What is expected:
Reproduce the following lines verbatim, without altering any character, spacing, or line order.

Recorded information:
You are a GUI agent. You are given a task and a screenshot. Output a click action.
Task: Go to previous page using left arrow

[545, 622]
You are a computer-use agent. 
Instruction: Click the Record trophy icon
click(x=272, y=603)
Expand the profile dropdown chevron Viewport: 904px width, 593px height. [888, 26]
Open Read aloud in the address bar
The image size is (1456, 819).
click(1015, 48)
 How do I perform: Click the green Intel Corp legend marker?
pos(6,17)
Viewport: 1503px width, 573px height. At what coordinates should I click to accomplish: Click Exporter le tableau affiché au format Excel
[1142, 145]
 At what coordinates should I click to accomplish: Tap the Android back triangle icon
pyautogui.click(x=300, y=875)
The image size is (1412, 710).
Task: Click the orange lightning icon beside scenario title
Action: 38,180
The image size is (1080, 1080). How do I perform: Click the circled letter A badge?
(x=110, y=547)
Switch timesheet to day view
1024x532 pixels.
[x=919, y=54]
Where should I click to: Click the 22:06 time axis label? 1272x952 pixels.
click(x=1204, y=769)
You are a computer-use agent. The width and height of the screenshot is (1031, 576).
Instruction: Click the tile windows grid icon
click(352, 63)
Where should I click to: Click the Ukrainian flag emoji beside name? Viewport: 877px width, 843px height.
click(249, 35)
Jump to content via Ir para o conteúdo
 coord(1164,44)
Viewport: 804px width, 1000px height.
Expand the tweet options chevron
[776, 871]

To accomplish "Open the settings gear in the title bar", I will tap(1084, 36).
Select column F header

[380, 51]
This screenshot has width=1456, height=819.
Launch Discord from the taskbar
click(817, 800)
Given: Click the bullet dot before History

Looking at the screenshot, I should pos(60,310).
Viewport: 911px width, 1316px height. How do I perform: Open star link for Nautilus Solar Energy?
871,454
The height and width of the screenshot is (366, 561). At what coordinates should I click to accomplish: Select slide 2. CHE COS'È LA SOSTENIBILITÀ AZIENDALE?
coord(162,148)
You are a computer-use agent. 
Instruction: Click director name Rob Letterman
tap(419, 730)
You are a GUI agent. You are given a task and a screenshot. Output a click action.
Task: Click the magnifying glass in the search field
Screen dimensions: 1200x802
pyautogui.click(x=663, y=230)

Task answer:
You are a GUI agent. You are given a task and a screenshot. Output a click action.
Task: Go to previous page using left arrow

[545, 622]
You are a computer-use agent. 
Instruction: Click the Record trophy icon
click(x=272, y=603)
Expand the profile dropdown chevron Viewport: 904px width, 593px height. [888, 26]
Open Read aloud in the address bar
The image size is (1456, 819).
click(1015, 48)
 How do I perform: Click the green Intel Corp legend marker?
pos(6,17)
Viewport: 1503px width, 573px height. At what coordinates should I click to accomplish: Click Exporter le tableau affiché au format Excel
[1142, 145]
 At what coordinates should I click to accomplish: Tap the Android back triangle icon
pyautogui.click(x=300, y=875)
The image size is (1412, 710).
Task: Click the orange lightning icon beside scenario title
Action: 38,180
The image size is (1080, 1080). How do I perform: Click the circled letter A badge?
(x=110, y=547)
Switch timesheet to day view
1024x532 pixels.
[x=919, y=54]
Where should I click to: Click the 22:06 time axis label? 1272x952 pixels.
click(x=1204, y=769)
You are a computer-use agent. The width and height of the screenshot is (1031, 576).
Instruction: Click the tile windows grid icon
click(352, 63)
Where should I click to: Click the Ukrainian flag emoji beside name? Viewport: 877px width, 843px height.
click(249, 35)
Jump to content via Ir para o conteúdo
 coord(1164,44)
Viewport: 804px width, 1000px height.
Expand the tweet options chevron
[776, 871]

To accomplish "Open the settings gear in the title bar", I will tap(1084, 36).
Select column F header

[380, 51]
This screenshot has width=1456, height=819.
Launch Discord from the taskbar
click(817, 800)
Given: Click the bullet dot before History

Looking at the screenshot, I should pos(60,310).
Viewport: 911px width, 1316px height. How do I perform: Open star link for Nautilus Solar Energy?
871,454
The height and width of the screenshot is (366, 561). At what coordinates should I click to accomplish: Select slide 2. CHE COS'È LA SOSTENIBILITÀ AZIENDALE?
coord(162,148)
You are a computer-use agent. 
Instruction: Click director name Rob Letterman
tap(419, 730)
You are a GUI agent. You are given a task and a screenshot. Output a click action.
Task: Click the magnifying glass in the search field
Screen dimensions: 1200x802
pyautogui.click(x=663, y=230)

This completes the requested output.